Work to be completed:
Render every line of the entries below as a JSON array of strings, one string per line, with blank lines omitted.

begin Record set

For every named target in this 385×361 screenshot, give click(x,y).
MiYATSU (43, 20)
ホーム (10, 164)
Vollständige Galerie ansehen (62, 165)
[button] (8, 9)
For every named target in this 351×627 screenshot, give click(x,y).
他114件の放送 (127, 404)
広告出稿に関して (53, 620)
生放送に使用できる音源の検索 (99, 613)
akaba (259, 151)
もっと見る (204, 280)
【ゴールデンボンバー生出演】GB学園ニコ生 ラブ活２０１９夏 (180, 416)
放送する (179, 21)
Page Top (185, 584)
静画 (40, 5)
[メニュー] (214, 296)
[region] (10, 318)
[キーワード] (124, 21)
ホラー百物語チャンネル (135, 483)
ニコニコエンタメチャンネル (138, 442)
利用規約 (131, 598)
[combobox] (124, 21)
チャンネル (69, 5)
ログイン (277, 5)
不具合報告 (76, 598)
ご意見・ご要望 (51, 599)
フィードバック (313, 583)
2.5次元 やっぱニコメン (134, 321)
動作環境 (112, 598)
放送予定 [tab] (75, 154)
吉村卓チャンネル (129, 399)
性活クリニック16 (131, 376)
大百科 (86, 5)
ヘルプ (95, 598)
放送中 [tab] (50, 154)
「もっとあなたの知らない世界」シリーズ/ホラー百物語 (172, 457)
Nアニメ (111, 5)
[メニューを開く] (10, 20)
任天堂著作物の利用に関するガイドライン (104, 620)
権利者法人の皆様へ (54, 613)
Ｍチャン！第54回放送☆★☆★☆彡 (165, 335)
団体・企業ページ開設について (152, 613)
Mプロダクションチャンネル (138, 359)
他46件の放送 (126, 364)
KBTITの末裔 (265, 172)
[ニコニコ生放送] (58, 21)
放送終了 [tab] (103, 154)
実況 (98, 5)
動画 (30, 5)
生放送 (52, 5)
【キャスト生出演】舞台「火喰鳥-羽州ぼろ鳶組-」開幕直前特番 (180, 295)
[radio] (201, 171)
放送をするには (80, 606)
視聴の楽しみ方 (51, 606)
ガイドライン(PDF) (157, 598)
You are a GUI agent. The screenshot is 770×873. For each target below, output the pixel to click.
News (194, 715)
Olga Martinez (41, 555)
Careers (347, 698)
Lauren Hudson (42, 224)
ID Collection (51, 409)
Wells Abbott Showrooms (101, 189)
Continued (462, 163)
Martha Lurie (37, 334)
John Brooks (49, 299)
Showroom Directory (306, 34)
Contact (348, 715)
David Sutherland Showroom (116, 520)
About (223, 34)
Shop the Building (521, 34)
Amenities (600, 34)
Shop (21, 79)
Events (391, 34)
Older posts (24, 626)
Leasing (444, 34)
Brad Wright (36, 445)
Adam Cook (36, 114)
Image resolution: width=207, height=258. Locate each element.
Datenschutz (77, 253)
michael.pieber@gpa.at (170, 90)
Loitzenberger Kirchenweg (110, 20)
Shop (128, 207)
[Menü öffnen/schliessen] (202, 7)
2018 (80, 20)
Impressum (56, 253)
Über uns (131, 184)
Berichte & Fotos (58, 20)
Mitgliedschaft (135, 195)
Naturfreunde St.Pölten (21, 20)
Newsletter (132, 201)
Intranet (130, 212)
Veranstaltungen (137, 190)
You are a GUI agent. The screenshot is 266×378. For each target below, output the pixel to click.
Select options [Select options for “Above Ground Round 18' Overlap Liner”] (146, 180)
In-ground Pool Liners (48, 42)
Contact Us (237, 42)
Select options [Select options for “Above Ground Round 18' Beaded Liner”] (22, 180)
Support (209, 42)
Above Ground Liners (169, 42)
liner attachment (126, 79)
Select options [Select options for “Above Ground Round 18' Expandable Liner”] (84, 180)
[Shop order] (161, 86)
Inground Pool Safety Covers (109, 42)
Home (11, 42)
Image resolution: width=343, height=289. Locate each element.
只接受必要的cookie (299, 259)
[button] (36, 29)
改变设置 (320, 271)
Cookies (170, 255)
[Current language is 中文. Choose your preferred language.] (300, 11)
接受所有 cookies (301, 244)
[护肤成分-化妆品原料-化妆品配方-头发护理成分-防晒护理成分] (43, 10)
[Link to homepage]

end Record set

Output of the task:
[
  "For every named target in this 385×361 screenshot, give click(x,y).",
  "MiYATSU (43, 20)",
  "ホーム (10, 164)",
  "Vollständige Galerie ansehen (62, 165)",
  "[button] (8, 9)",
  "For every named target in this 351×627 screenshot, give click(x,y).",
  "他114件の放送 (127, 404)",
  "広告出稿に関して (53, 620)",
  "生放送に使用できる音源の検索 (99, 613)",
  "akaba (259, 151)",
  "もっと見る (204, 280)",
  "【ゴールデンボンバー生出演】GB学園ニコ生 ラブ活２０１９夏 (180, 416)",
  "放送する (179, 21)",
  "Page Top (185, 584)",
  "静画 (40, 5)",
  "[メニュー] (214, 296)",
  "[region] (10, 318)",
  "[キーワード] (124, 21)",
  "ホラー百物語チャンネル (135, 483)",
  "ニコニコエンタメチャンネル (138, 442)",
  "利用規約 (131, 598)",
  "[combobox] (124, 21)",
  "チャンネル (69, 5)",
  "ログイン (277, 5)",
  "不具合報告 (76, 598)",
  "ご意見・ご要望 (51, 599)",
  "フィードバック (313, 583)",
  "2.5次元 やっぱニコメン (134, 321)",
  "動作環境 (112, 598)",
  "放送予定 [tab] (75, 154)",
  "吉村卓チャンネル (129, 399)",
  "性活クリニック16 (131, 376)",
  "大百科 (86, 5)",
  "ヘルプ (95, 598)",
  "放送中 [tab] (50, 154)",
  "「もっとあなたの知らない世界」シリーズ/ホラー百物語 (172, 457)",
  "Nアニメ (111, 5)",
  "[メニューを開く] (10, 20)",
  "任天堂著作物の利用に関するガイドライン (104, 620)",
  "権利者法人の皆様へ (54, 613)",
  "Ｍチャン！第54回放送☆★☆★☆彡 (165, 335)",
  "団体・企業ページ開設について (152, 613)",
  "Mプロダクションチャンネル (138, 359)",
  "他46件の放送 (126, 364)",
  "KBTITの末裔 (265, 172)",
  "[ニコニコ生放送] (58, 21)",
  "放送終了 [tab] (103, 154)",
  "実況 (98, 5)",
  "動画 (30, 5)",
  "生放送 (52, 5)",
  "【キャスト生出演】舞台「火喰鳥-羽州ぼろ鳶組-」開幕直前特番 (180, 295)",
  "[radio] (201, 171)",
  "放送をするには (80, 606)",
  "視聴の楽しみ方 (51, 606)",
  "ガイドライン(PDF) (157, 598)",
  "You are a GUI agent. The screenshot is 770×873. For each target below, output the pixel to click.",
  "News (194, 715)",
  "Olga Martinez (41, 555)",
  "Careers (347, 698)",
  "Lauren Hudson (42, 224)",
  "ID Collection (51, 409)",
  "Wells Abbott Showrooms (101, 189)",
  "Continued (462, 163)",
  "Martha Lurie (37, 334)",
  "John Brooks (49, 299)",
  "Showroom Directory (306, 34)",
  "Contact (348, 715)",
  "David Sutherland Showroom (116, 520)",
  "About (223, 34)",
  "Shop the Building (521, 34)",
  "Amenities (600, 34)",
  "Shop (21, 79)",
  "Events (391, 34)",
  "Older posts (24, 626)",
  "Leasing (444, 34)",
  "Brad Wright (36, 445)",
  "Adam Cook (36, 114)",
  "Image resolution: width=207, height=258. Locate each element.",
  "Datenschutz (77, 253)",
  "michael.pieber@gpa.at (170, 90)",
  "Loitzenberger Kirchenweg (110, 20)",
  "Shop (128, 207)",
  "[Menü öffnen/schliessen] (202, 7)",
  "2018 (80, 20)",
  "Impressum (56, 253)",
  "Über uns (131, 184)",
  "Berichte & Fotos (58, 20)",
  "Mitgliedschaft (135, 195)",
  "Naturfreunde St.Pölten (21, 20)",
  "Newsletter (132, 201)",
  "Intranet (130, 212)",
  "Veranstaltungen (137, 190)",
  "You are a GUI agent. The screenshot is 266×378. For each target below, output the pixel to click.",
  "Select options [Select options for “Above Ground Round 18' Overlap Liner”] (146, 180)",
  "In-ground Pool Liners (48, 42)",
  "Contact Us (237, 42)",
  "Select options [Select options for “Above Ground Round 18' Beaded Liner”] (22, 180)",
  "Support (209, 42)",
  "Above Ground Liners (169, 42)",
  "liner attachment (126, 79)",
  "Select options [Select options for “Above Ground Round 18' Expandable Liner”] (84, 180)",
  "[Shop order] (161, 86)",
  "Inground Pool Safety Covers (109, 42)",
  "Home (11, 42)",
  "Image resolution: width=343, height=289. Locate each element.",
  "只接受必要的cookie (299, 259)",
  "[button] (36, 29)",
  "改变设置 (320, 271)",
  "Cookies (170, 255)",
  "[Current language is 中文. Choose your preferred language.] (300, 11)",
  "接受所有 cookies (301, 244)",
  "[护肤成分-化妆品原料-化妆品配方-头发护理成分-防晒护理成分] (43, 10)",
  "[Link to homepage]"
]